Cave Hill was listed on the National Register of Historic Places in 1979. Cave Hill National Cemetery, containing military graves, is also on the National Register, added in 1998.
Cave Hill was chartered in 1848 on what was William Johnston's Cave Hill Farm, then a rural property some distance east of Louisville. Johnston, who died in 1798, had built the first brick house in Louisville on the grounds circa 1788. City officials had purchased part of the land in the 1830s in anticipation of building a railroad through it, and a workhouse was built there. The railroad was built elsewhere, and the land was leased to local farmers.
In 1846, Mayor Frederick A. Kaye began investigating the possibility of developing a garden-style cemetery on the grounds, a popular concept at the time. Hartford, Connecticut civil engineer Edmund Francis Lee was hired, who planned a cemetery with winding paths, graves across the tops of hills, and lakes and ponds in the valleys. The Cave Hill Cemetery Co. was chartered in February 1848, and the cemetery was dedicated on July 25, 1848. Reverend Doctor Edward Porter Humphrey delivered the dedicatory address and elaborated on the idea of the garden cemetery, noting, among other things, that ". . .Reason and taste suggest that [this cemetery] should be decorated appropriately by the beautiful productions of our great Creator. . ."
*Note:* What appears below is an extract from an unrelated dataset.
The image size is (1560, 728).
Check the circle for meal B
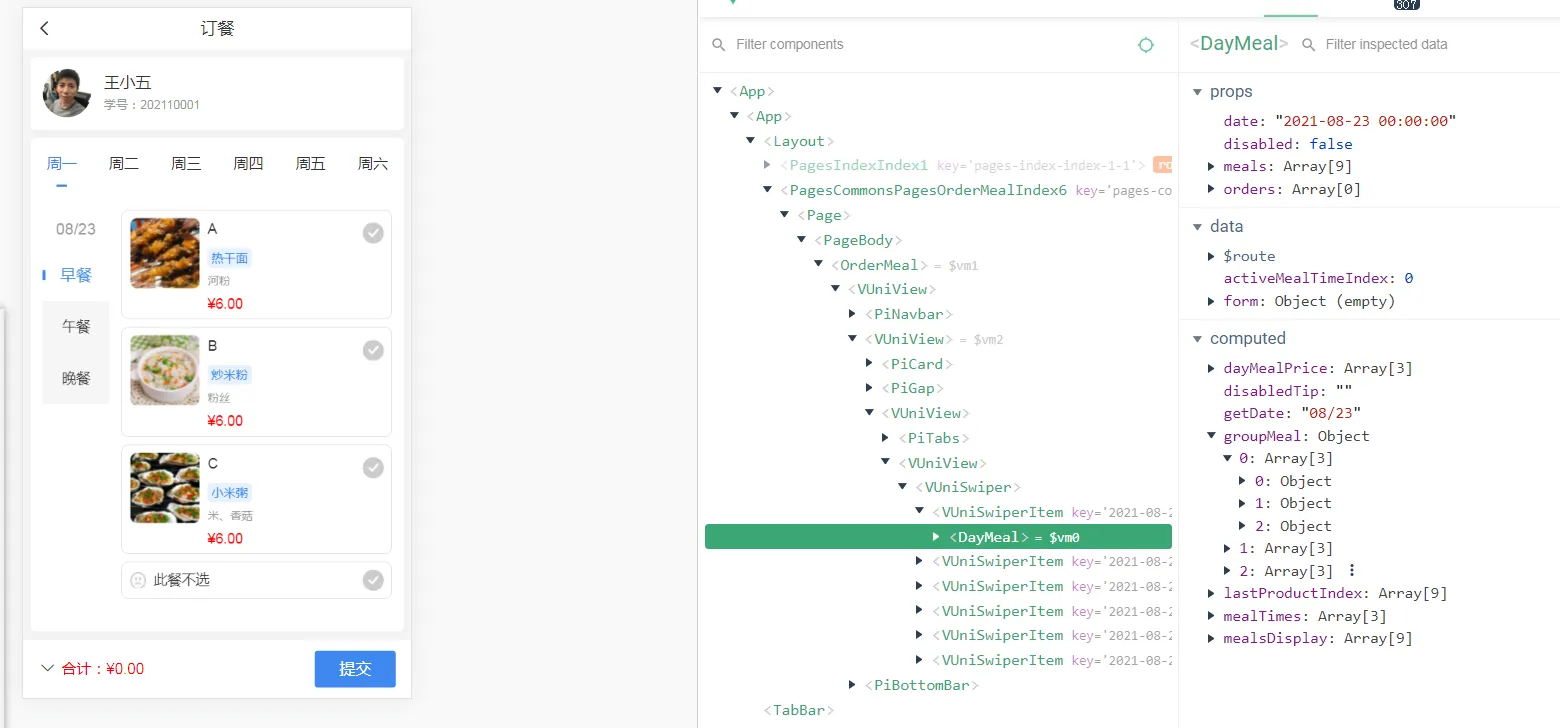coord(373,350)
Before the era of large municipal parks, it was common for cities to promote a garden cemetery as a green oasis and recreation destination, and Louisville was no exception. This largely ended with the opening of nearby Cherokee Park in 1892. After administrators sold several acres of land for the burial of Union soldiers during the Civil War, local Confederate supporters purchased nearby land as well. Several deceased patients from the Brown General Hospital and other nearby army medical facilities were interred in Cave Hill Cemetery.